"Niespodzianka pod koniec Festiwalu w Cannes!", "Zasługuje na Złotą Palmę"! - tak francuska prasa zachwyca się dramatem "Mud" w reżyserii 33-letniego Amerykanina Jeffa Nicolsa. Film kilkanaście godzin przed ceremonią rozdania nagród w Cannes stał się jednym z faworytów festiwalowego konkursu.

Komentatorzy podkreślają, że po nocnej, oficjalnej premierze dramatu w Cannes oklaskom na stojąco nie było końca. Owacje trwały dłużej niż po jakimkolwiek innym pokazie filmowym na tegorocznym festiwalu. Zachwycił m.in. zaledwie 14-letni Tye Sheridan, znany już z ekranowej przypowieści filozoficznej "Drzewo życia" Terrence'a Malicka, która zdobyła Złotą Palme w ubiegłym roku.

Tye gra chłopca, który w filmie pomaga głównemu bohaterowi - ukrywającemu się na wyspie na Missisipi zbiegowi (wcielił się w niego Matthew McConaughey) - naprawić stary statek.

Gratulacje chłopcu złożył publicznie hollywoodzki gwiazdor Robert Pattinson. "Mam po prostu dużo szczęścia" - skomentował skromnie Sheridan. Francuska prasa twierdzi, że 14-latek powinien dostać nagrodę dla najlepszego aktora. Czy tak się stanie?. To okaże się już dzisiaj wieczorem - w czasie ceremonii kończącej festiwal.

Mieszane uczucia po "Cosmopolis" Cronenberga

Mieszane recenzje zebrał z kolei dreszczowiec "Cosmopolis" sławnego Kanadyjczyka Davida Cronenberga z Robertem Pattisonem w roli głównej. Część festiwalowych gości uważa, że to udana opowieść o schyłku świata rządzonego przez finansjerę. Inni twierdza, że za dużo jest w niej płytkich egzystencjalnych rozważań.

Pattinson - znany jako zakochany wampir z kultowej "Sagi Zmierzch" - wcielił się tym razem w 28-letniego giełdowego geniusza i bezwzględnego manipulatora, którego ktoś chce zabić. Na Manhattanie zapanował apokaliptyczny chaos, dotychczasowy system polityczno-ekonomiczny upada, a razem z nim stworzone przez tego rekina z Wall Street imperium finansowe. Przed pierwszą sceną filmu pojawia się na ekranie cytat z "Raportu z oblężonego miasta" Zbigniewa Herberta: "Jednostką obiegową stał się szczur". Nowa waluta "rat" - czyli po angielsku właśnie "szczur" - pojawia się w rozmowach głównego bohatera ze współpracownikami. Według wielu obserwatorów jest to aluzja do światowych agencji ratingowych, które oceniają wiarygodność kredytowa banków, instytucji, organizacji i państw i które odgrywają coraz większą rolę polityczną. Na Manhattanie ludzie protestują z martwymi szczurami w rękach, a przebrany za szczura człowiek wdrapuje się na dach limuzyny miliardera. Widać też osoby, które na znak protestu podpalają się na ulicy. Większą część akcji toczy się właśnie długiej pancernej limuzynie, do której wsiadają najróżniejsze postacie i która - według Cronenberga - symbolizuje to, co dzieje się w ogarniętym szaleństwem umyśle bohatera.

====

#### Zadanie:
Kto według tekstu o festiwalu w Cannes wcielił się w filmie „Mud” w zbiega ukrywającego się na wyspie na Missisipi?

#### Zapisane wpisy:
====

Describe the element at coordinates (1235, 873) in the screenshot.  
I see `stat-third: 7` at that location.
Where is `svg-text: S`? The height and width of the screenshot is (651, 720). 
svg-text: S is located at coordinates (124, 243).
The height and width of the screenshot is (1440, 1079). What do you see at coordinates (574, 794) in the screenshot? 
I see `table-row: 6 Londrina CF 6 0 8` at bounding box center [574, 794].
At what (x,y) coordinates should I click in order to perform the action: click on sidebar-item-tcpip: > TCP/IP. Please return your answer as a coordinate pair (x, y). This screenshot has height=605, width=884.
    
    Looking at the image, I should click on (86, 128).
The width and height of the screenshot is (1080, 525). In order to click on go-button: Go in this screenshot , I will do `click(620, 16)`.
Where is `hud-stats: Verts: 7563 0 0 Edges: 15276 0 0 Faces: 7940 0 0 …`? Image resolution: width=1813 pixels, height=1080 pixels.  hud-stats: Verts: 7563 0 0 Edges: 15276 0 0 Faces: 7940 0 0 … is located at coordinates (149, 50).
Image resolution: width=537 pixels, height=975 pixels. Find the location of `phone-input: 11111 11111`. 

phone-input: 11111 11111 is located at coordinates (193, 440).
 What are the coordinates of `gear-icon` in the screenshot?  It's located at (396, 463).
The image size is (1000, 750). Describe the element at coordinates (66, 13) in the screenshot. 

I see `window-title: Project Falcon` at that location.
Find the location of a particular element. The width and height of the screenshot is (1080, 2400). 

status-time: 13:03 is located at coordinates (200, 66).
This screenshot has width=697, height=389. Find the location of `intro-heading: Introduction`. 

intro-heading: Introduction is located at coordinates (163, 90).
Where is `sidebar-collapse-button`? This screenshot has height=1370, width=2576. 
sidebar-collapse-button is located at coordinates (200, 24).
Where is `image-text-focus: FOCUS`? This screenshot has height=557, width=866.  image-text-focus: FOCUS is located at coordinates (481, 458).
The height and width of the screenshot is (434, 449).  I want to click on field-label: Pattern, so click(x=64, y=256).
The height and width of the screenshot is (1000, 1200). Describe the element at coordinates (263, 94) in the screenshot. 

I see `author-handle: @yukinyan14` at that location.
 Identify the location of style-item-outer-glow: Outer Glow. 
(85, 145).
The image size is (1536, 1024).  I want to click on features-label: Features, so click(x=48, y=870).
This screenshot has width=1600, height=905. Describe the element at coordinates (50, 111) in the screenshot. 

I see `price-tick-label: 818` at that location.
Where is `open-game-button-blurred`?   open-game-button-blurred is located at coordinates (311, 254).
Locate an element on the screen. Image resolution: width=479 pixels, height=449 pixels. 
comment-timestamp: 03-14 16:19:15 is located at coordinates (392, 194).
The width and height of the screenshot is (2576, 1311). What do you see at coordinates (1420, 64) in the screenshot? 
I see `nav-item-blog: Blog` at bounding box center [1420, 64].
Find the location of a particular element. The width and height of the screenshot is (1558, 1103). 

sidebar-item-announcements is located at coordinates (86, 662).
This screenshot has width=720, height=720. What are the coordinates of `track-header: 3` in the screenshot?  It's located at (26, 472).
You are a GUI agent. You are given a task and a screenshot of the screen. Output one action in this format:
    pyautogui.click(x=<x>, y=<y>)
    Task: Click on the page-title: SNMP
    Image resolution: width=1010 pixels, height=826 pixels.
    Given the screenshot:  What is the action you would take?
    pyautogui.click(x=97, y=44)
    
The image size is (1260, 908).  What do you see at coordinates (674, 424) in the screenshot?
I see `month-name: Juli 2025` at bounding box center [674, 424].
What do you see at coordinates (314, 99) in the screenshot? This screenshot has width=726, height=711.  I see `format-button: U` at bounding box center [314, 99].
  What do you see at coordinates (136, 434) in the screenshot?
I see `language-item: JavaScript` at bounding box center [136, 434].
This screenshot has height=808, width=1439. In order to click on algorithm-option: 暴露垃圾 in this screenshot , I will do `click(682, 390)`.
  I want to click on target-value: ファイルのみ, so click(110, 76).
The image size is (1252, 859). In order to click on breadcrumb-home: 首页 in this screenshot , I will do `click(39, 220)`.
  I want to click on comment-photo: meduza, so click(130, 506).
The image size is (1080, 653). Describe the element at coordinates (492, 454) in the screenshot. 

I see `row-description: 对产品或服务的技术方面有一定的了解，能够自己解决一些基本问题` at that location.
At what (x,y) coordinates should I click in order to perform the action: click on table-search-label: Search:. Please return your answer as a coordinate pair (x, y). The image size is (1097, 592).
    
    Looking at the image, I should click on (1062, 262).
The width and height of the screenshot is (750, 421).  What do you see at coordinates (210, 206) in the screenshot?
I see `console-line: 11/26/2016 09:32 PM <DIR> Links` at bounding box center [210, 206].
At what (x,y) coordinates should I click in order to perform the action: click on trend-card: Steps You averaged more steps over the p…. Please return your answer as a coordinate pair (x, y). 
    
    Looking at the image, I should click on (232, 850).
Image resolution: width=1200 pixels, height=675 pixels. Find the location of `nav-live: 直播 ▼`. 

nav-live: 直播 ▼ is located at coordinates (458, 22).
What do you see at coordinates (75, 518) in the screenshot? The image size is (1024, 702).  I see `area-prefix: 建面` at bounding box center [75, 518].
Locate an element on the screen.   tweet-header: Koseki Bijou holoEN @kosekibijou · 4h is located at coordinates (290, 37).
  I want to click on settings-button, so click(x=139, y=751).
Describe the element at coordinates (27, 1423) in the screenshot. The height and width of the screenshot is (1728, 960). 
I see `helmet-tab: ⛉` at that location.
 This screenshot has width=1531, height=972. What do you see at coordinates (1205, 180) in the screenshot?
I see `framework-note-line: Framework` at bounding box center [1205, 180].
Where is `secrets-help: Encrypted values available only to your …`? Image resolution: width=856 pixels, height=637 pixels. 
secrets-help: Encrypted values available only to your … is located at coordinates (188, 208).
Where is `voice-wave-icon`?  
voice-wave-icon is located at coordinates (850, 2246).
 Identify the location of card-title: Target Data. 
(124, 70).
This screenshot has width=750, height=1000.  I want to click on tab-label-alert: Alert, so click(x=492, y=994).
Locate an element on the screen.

====

#### Odpowiedź pisemna:
W zbiega wcielił się Matthew McConaughey.